To set up later constructions the authors discuss a large deviations principle (LDP) in a more abstract setting in chapter 4. Of main focus is the finding of a space of continuous function that represent the collection of input flows at a queue. Also important in this setting is the notion of `good' rate function, which is a non-negative function from a Hausdorff space to the extended real numbers that is lower semicontinuous and which has compact level sets. The large deviations principle that they discuss involves sequences of Borel measures on Borel sigma-algebras, and the inequalities relate the smallest values of the rate function in the interior to the smallest values of the rate function in the closure. Of greatest importance in this chapter though is the `contraction principle', which allows one to begin with a LDP for a sequence of random variables and obtain another LDP for another sequence of random variables using a continuous function. The contraction principle is used to study large queues and queues subjected to multiple flows. The asymptotic behavior of large-buffers is of course very important for networking applications, and the authors construct the appropriate continuous functions using an appropriate topology generated by the (scaled) uniform norm.

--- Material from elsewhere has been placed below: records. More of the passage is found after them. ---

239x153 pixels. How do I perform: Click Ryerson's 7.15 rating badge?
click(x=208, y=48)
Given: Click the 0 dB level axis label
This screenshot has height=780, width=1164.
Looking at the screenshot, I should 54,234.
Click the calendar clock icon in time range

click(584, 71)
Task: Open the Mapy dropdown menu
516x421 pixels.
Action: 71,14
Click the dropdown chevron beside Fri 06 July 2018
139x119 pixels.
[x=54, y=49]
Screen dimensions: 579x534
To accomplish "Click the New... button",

At least for this reviewer, the most interesting discussions in the book occur in the last chapters on long range dependence, particularly in the notion of `effective bandwidth' and how it can be viewed as sort of an interpolation between the average and peak rates. The effective bandwidth is something that can actually be calculated for real traffic patterns and can be used as the authors point out for admission control. Such practical uses justify the time needed to master the contents of this book, and since network managers and service providers are under extreme pressure at the present time to squeeze every drop out of performance out of their networks, one can expect these ideas to continue to flourish and be extended to the even more complex networks of the future.